(Text and item location records)
/---

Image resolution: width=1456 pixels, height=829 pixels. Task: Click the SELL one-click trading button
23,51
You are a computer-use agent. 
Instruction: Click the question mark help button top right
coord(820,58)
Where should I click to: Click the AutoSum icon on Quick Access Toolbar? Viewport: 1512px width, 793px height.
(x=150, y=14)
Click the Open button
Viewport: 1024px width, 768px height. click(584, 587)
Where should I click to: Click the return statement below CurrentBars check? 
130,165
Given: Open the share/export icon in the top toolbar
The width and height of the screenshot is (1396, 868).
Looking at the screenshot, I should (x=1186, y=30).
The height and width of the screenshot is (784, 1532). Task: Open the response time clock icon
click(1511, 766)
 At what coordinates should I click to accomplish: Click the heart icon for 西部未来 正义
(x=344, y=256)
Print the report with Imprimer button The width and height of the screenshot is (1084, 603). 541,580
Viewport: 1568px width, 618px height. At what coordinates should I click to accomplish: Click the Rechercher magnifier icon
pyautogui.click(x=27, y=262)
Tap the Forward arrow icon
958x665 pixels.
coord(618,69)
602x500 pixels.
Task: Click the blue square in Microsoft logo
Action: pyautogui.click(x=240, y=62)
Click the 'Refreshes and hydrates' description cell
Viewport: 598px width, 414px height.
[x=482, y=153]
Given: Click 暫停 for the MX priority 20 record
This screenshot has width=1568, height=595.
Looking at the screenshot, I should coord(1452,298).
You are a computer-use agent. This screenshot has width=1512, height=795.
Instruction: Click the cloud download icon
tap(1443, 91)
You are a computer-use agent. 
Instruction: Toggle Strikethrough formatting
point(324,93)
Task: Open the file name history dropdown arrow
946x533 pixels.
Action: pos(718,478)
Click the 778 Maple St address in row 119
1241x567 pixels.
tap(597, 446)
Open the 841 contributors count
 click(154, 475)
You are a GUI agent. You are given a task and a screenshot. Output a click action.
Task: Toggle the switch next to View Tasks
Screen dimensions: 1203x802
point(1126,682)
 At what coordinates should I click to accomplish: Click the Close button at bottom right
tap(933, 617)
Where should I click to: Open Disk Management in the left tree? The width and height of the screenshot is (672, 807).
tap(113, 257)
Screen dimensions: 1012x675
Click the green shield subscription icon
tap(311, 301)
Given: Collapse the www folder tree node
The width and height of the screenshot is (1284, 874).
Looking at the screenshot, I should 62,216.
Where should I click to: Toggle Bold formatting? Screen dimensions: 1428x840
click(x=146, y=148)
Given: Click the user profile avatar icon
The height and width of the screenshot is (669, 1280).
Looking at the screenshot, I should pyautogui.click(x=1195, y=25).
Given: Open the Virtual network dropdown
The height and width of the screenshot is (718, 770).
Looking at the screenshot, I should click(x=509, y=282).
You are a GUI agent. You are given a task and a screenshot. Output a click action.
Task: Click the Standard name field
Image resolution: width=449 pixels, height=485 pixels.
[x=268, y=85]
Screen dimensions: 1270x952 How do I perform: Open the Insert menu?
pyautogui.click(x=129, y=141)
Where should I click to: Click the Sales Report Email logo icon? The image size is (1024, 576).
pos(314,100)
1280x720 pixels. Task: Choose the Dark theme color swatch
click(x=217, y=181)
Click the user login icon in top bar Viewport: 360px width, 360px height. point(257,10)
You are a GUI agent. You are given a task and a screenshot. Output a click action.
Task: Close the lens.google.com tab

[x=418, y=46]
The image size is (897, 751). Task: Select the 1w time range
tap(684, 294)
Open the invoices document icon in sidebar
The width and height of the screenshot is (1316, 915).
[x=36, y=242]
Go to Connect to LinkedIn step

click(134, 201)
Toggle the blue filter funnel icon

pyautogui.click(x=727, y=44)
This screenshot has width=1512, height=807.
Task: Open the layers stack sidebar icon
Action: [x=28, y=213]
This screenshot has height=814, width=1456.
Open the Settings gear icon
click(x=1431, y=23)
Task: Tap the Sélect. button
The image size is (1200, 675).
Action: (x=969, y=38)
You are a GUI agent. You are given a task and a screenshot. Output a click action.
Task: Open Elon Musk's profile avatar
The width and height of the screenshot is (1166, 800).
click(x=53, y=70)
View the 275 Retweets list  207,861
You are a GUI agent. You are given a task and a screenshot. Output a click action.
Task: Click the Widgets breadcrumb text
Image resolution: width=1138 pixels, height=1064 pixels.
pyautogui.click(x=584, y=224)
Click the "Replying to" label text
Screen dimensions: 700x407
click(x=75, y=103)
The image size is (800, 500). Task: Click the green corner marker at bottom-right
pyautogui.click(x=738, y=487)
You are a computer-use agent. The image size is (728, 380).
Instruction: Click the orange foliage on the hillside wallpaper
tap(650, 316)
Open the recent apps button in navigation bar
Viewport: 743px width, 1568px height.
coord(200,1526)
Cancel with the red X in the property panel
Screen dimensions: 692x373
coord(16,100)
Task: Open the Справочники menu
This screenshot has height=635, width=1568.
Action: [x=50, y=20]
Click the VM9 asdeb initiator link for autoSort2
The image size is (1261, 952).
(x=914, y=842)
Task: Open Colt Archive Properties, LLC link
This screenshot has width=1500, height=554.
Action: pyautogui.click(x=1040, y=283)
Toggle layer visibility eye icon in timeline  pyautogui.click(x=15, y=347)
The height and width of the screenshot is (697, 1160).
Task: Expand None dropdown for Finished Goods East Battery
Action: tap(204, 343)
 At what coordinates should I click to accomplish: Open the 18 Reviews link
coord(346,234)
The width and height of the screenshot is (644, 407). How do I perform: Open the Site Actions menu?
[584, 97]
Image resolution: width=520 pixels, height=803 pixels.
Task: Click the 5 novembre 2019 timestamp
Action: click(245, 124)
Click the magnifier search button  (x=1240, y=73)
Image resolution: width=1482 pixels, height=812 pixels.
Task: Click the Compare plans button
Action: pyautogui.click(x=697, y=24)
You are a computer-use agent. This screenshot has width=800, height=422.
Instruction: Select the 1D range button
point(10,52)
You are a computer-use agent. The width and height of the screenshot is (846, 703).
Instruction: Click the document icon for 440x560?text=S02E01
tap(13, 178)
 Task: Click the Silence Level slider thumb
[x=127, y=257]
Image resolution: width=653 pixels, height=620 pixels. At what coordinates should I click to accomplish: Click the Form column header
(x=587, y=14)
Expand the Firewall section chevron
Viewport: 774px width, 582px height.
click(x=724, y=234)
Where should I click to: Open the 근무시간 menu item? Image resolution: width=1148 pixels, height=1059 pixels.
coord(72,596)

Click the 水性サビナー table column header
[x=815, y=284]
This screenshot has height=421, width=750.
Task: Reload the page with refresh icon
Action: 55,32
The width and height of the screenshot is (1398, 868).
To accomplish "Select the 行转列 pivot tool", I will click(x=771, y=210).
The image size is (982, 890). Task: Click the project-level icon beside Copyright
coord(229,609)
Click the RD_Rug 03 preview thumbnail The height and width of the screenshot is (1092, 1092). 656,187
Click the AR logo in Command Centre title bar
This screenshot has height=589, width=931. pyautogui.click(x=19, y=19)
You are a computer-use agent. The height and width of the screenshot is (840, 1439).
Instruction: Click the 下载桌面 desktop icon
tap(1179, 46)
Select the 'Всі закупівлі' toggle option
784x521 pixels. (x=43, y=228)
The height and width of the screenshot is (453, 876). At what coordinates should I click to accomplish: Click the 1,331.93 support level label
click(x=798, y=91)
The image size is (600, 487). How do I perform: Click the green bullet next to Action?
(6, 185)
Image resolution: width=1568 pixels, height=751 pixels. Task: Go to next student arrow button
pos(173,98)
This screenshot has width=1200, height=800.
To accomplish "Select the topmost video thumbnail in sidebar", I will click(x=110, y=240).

\---

Work to do: Can you rewrite the records as a numbered list, beginning at the line that contains "You are a computer-use agent. The height" and continuing through the last line of the records, with blank lines left out?

Output below:
1. You are a computer-use agent. The height and width of the screenshot is (840, 1439).
2. Instruction: Click the 下载桌面 desktop icon
3. tap(1179, 46)
4. Select the 'Всі закупівлі' toggle option
5. 784x521 pixels. (x=43, y=228)
6. The height and width of the screenshot is (453, 876). At what coordinates should I click to accomplish: Click the 1,331.93 support level label
7. click(x=798, y=91)
8. The image size is (600, 487). How do I perform: Click the green bullet next to Action?
9. (6, 185)
10. Image resolution: width=1568 pixels, height=751 pixels. Task: Go to next student arrow button
11. pos(173,98)
12. This screenshot has width=1200, height=800.
13. To accomplish "Select the topmost video thumbnail in sidebar", I will click(x=110, y=240).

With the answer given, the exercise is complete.